Assuring that COVID-19 was not a death sentence, Okundia stated, “The government encourages everyone with symptoms of the disease to come out for screening, testing and treatment as prompt detection and treatment increases the chances of survival. COVID-19 is not a death sentence and not a lifelong disease. Once treated and discharged, you are free to live a normal life.

“All citizens of Edo State are hereby encouraged to abide strictly with government directives on social distancing, use of facemask in the public, regular hand washing with soap and running water or using alcohol-based sanitisers, cough etiquette and compliance with the stay-at-home order.”

He added, “COVID-19 is real with immense impact on the health and wellbeing on the general populace and we all have a collective responsibility to contribute our quota in ending this scourge.
“I want to use this medium to commend the health workers of Edo State and our partners for a job well done so far. If you have any COVID-19 symptoms, please call these toll-free lines that have been activated by Edo State Government for assistance: 08001235111 and 08002200110.”

Oyo to Enforce Compulsory Use of Facemasks

Oyo State Government said it had decided to produce one million facemasks. Governor Seyi Makinde, who disclosed this to newsmen at Government House, Agodi, Ibadan, said some countries had found the use of masks helpful in limiting the spread of COVID-19.

A statement by the chief press secretary to the governor, Mr. Taiwo Adisa, quoted the governor as saying, “As I stated in an earlier interview, one of the measures we considered to prevent, contain and control the spread of COVID-19 in Oyo State is the compulsory use of facemasks in the public. We reached a decision to implement this measure. What we are saying is, if you must leave your house and come to any public place, you must wear facemask.

“We know that we are in a very tough economic environment right now. So, what Oyo State Government wants to do is to produce an initial one million facemasks to kick-start masks in public place policy in Oyo State.
“What we have also done is to link up with the artisans: 100 of the tailors will be commissioned by Monday, 20th of April, to make 10,000 facemasks each.
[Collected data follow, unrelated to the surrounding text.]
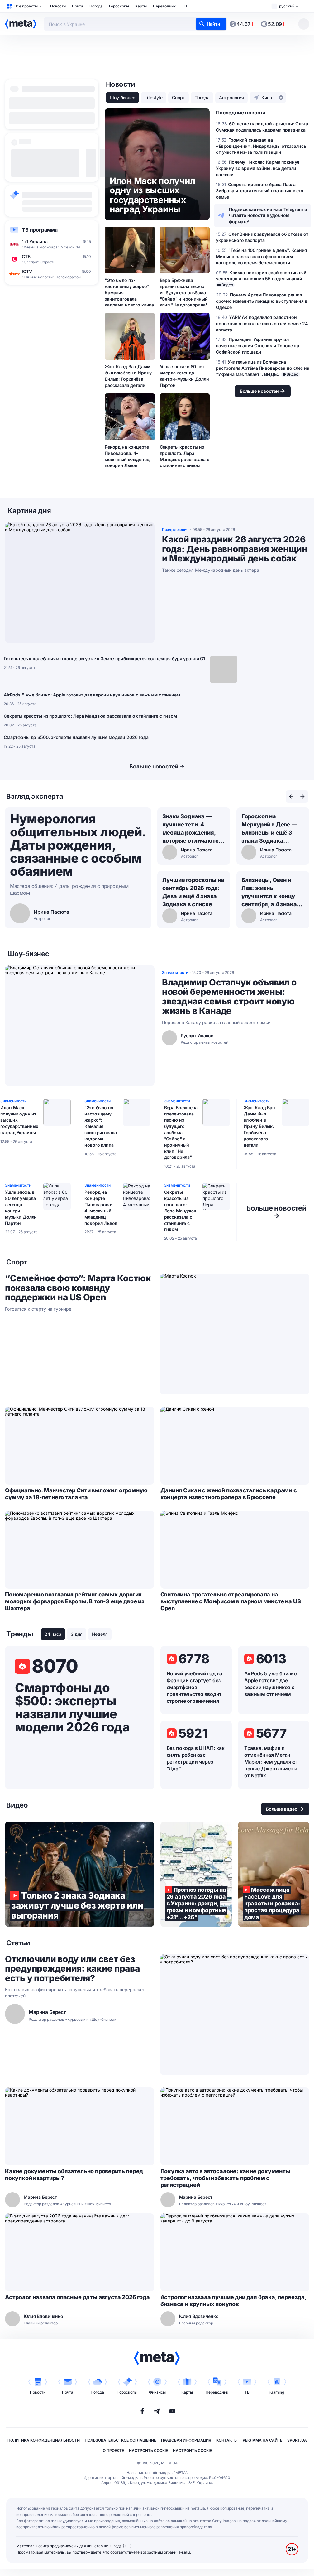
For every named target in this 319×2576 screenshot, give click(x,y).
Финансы (157, 2392)
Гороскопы (119, 6)
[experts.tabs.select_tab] (291, 796)
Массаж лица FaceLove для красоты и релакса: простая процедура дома (273, 1874)
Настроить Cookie (148, 2450)
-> (276, 1212)
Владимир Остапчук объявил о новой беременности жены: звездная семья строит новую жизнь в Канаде (229, 997)
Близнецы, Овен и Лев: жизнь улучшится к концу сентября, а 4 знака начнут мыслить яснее (269, 892)
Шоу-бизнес (122, 97)
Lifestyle (154, 97)
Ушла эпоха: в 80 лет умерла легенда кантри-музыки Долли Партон (184, 376)
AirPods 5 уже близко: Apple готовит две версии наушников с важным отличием (92, 694)
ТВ (184, 6)
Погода (96, 6)
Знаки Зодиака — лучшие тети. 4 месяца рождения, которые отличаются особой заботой (192, 829)
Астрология (231, 97)
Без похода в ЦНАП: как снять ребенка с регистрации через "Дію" (196, 1758)
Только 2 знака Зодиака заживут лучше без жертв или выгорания (79, 1874)
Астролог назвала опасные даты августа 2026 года (77, 2297)
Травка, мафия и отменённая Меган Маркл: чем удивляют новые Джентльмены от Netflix (271, 1762)
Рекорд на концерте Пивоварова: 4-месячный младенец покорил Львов (127, 456)
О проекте (113, 2450)
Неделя (100, 1634)
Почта (77, 6)
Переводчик (164, 6)
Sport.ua (297, 2440)
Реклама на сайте (262, 2440)
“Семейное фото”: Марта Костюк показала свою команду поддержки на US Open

Makinde said the on-going massive “Drive-Through/Walk-Through Testing” at the Lekan Salami Stadium, Adamasingba, Ibadan, was already yielding results, with four new cases confirmed from the tests.
He announced a shift for the resumption of work at the State Secretariat from April 20 to April 27, citing expert evaluation of the virus situation.

The governor said to ensure food security post-COVID-19, the government had embarked on an enlightenment campaign for farmers. He said the state had also gone into partnership with the International Institute for Tropical Agriculture (IITA) and the Institute of Agriculture Research and Training (IAR&T) to achieve a seamless planting season.

On the distribution of palliatives, Makinde said the state’s data for the exercise was ready, explaining that it has been able to identify the poorest of the poor, who will be the beneficiaries.